*** Opening of DATA ***
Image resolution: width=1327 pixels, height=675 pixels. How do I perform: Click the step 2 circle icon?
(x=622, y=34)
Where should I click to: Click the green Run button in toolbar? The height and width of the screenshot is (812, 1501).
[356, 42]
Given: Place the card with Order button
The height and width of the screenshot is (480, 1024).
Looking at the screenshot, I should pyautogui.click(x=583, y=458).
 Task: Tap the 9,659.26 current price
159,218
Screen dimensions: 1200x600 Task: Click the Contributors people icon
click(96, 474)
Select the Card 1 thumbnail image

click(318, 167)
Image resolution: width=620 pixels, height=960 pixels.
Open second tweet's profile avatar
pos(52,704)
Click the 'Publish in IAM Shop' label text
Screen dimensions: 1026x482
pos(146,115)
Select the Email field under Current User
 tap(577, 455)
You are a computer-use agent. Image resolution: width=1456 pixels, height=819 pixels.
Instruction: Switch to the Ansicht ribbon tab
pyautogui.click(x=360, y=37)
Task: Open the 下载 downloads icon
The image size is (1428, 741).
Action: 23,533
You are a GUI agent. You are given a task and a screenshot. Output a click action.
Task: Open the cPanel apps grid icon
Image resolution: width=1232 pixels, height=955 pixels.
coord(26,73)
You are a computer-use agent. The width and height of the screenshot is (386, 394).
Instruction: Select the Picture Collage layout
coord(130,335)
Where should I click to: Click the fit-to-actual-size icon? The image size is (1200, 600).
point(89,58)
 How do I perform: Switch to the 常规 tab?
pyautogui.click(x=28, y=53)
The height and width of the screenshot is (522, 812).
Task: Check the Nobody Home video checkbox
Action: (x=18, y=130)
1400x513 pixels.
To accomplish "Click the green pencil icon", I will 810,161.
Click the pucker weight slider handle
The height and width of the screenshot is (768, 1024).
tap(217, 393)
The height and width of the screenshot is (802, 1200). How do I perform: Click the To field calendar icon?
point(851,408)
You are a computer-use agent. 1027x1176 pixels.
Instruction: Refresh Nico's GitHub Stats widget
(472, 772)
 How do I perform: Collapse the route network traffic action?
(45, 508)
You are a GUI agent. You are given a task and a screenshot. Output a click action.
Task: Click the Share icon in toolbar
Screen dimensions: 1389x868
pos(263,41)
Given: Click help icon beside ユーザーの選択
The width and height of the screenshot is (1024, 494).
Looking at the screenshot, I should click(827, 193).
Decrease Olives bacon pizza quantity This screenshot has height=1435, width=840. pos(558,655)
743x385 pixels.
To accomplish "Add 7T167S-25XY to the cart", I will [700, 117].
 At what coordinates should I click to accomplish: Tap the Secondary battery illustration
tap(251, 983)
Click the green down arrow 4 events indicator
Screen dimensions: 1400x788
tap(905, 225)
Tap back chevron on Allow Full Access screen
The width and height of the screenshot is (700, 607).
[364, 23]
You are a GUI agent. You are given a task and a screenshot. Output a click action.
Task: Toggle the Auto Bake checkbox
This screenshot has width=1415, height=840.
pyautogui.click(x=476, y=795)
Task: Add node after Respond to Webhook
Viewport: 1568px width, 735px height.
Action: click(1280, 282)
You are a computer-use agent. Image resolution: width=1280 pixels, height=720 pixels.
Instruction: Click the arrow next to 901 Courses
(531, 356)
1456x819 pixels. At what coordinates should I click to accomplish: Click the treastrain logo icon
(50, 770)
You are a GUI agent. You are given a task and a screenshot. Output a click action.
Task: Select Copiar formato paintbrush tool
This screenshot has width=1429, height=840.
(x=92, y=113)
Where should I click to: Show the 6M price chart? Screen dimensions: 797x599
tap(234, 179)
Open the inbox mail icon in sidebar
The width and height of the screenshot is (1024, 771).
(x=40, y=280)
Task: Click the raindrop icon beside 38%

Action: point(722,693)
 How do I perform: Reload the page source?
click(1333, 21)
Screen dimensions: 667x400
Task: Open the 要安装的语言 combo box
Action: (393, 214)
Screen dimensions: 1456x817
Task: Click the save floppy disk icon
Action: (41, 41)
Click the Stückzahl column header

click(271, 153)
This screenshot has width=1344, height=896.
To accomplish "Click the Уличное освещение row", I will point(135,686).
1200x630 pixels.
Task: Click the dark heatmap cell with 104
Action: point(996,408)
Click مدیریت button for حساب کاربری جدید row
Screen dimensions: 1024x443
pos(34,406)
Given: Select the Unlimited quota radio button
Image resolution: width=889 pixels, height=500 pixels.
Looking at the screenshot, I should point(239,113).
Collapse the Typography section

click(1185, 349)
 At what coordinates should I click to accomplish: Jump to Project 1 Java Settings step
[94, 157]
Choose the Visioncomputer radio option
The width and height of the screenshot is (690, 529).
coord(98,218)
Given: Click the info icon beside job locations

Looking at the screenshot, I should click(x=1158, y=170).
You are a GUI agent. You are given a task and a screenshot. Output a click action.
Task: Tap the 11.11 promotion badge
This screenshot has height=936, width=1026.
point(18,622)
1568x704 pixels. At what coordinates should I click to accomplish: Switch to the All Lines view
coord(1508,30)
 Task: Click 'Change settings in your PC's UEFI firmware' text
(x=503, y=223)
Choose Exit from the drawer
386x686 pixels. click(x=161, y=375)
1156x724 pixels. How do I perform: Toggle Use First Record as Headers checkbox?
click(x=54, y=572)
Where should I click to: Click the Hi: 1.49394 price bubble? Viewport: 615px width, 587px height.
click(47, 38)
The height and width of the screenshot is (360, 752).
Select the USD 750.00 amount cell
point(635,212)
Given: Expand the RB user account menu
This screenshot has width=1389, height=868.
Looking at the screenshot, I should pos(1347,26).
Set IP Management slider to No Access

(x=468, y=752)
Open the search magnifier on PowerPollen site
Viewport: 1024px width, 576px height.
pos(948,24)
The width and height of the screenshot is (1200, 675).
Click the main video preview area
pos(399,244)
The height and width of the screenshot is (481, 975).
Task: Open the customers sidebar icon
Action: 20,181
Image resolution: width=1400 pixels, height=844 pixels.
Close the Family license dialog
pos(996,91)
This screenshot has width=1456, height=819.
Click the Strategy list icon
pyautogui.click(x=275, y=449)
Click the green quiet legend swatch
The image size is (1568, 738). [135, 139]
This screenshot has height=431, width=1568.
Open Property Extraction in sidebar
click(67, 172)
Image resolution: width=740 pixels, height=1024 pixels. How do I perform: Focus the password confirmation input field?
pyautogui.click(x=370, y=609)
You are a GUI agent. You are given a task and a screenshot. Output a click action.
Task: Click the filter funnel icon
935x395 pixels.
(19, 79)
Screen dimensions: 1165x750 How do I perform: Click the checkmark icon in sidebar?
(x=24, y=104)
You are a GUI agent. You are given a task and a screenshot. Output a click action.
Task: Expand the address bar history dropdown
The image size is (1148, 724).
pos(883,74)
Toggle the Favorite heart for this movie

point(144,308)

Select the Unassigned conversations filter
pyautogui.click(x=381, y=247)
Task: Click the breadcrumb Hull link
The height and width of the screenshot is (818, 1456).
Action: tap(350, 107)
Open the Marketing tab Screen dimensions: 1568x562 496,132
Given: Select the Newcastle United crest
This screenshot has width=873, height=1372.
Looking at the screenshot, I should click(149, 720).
*** Close of DATA ***
• TASK TO COMPLETE: Extract from the data every line where "Expand" shows up.

• OUTPUT:
Given: Expand the RB user account menu
Task: Expand the address bar history dropdown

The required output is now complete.